Automatic Invalid Token Cleanup

When Firebase returns specific error codes, the backend automatically removes the stale token:

async function removeInvalidDeviceToken(patientId, invalidToken) {
  await Patients.findOneAndUpdate(
    { patient_id: patientId },
    { $pull: { device_token: invalidToken } },
    { new: true }
  );
}

// Inside sendFirebaseNotification catch block:
if (
  [
    "messaging/registration-token-not-registered",
    "messaging/invalid-recipient",
    "messaging/invalid-argument",
  ].includes(error.code)
) {
  await removeInvalidDeviceToken(patientId, deviceToken);
}

This ensures the device token array stays clean without manual intervention.


11. Backend — Device Token Management

Register Device Token (on Login)

The mobile app sends the FCM token to the backend after successful login:

// handlers/update_device_token.js — PATCH /device-token

const user_name = event.requestContext.authorizer.claims["cognito:username"];
const user_type = event.requestContext.authorizer.claims["custom:user_type"];

// Determine the correct user model based on user type
const User = user_type === "patient-user" ? Patients : ProviderSchema;

await User.updateOne(
  { user_name },
  {
    // $addToSet prevents duplicate tokens in the array
    $addToSet: { device_token: schemaValidationData.token },
  }
);

Remove Device Token (on Logout)

When the user logs out, the app calls the delete endpoint to unregister the device:

// handlers/delete_device_token.js — DELETE /device-token/{id}

const user_name = event.requestContext.authorizer.claims["cognito:username"];
const user_type = event.requestContext.authorizer.claims["custom:user_type"];
const User = user_type === "patient-user" ? Patients : ProviderSchema;

await User.updateOne(
  { user_name },
  {
    // $pull removes the specific token from the array
    $pull: { device_token: schemaValidationData.id },
  }
);

Why $addToSet and $pull? A single user can have multiple devices. $addToSet ensures the same token isn’t added twice (idempotent registration), and $pull removes only the specific device’s token on logout without affecting other devices.


12. Key Takeaways

  1. Use Firebase’s getToken() for iOS, Expo’s getDevicePushTokenAsync() for Android. This was the single most impactful fix — Expo’s token on iOS is a raw APNs token, which doesn’t work with FCM’s send() API.

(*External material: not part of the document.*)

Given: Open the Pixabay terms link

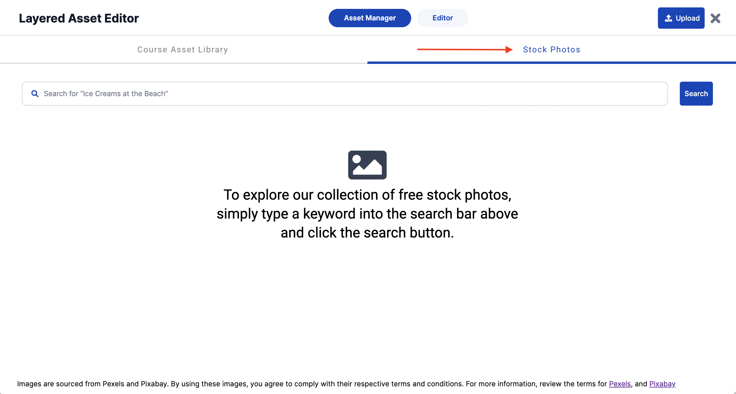Looking at the screenshot, I should [x=662, y=384].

  2. Custom Expo Config Plugins are essential. In a managed Expo workflow, you cannot edit native files directly. Config plugins let you modify AppDelegate, AndroidManifest.xml, Podfile, and generate Firebase config files — all at build time.

  3. Handle all three app states explicitly. Foreground, background, and killed state each require different handling mechanisms. Don’t assume what works in one state works in another.

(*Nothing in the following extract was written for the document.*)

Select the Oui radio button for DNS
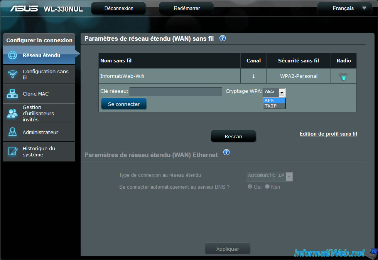 point(250,186)
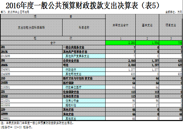Select the 合计 total row label
This screenshot has width=183, height=130.
click(53, 43)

  4. The Android manifest merger conflict is real. Both expo-notifications and @react-native-firebase/messaging declare the same <meta-data> entries. Without tools:replace, your Android build will fail.

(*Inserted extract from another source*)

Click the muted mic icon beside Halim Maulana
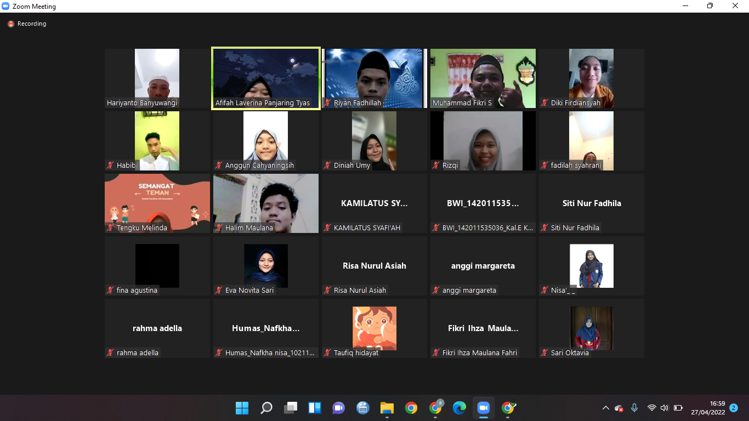This screenshot has height=421, width=749. [219, 228]
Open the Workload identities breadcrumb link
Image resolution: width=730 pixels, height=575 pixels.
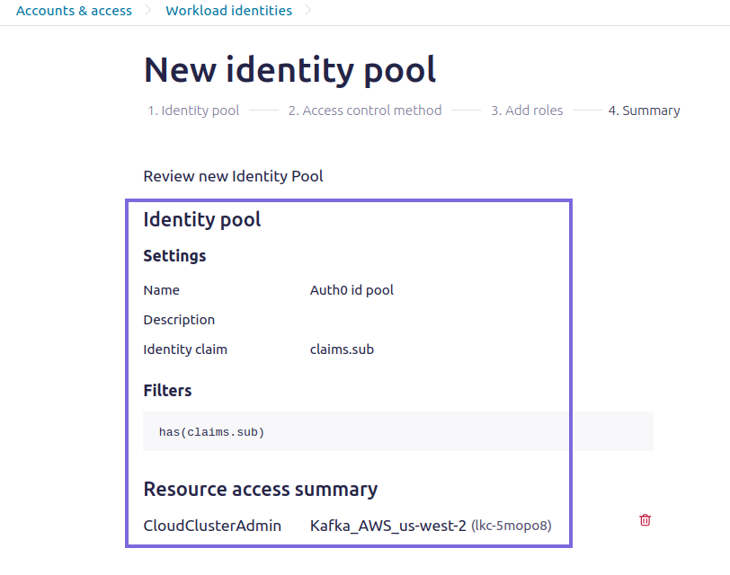tap(228, 11)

  5. The iOS foreground notification display requires a native delegate. Unlike Android, iOS won’t show notifications while the app is open unless you implement UNUserNotificationCenterDelegate.willPresent.

  6. Clean up device tokens automatically. When Firebase reports a token as invalid, remove it from the database immediately. This prevents wasted API calls and keeps your token store healthy.


Built with Expo SDK, React Native, Firebase Cloud Messaging, and Node.js. Tested on both iOS and Android devices in production.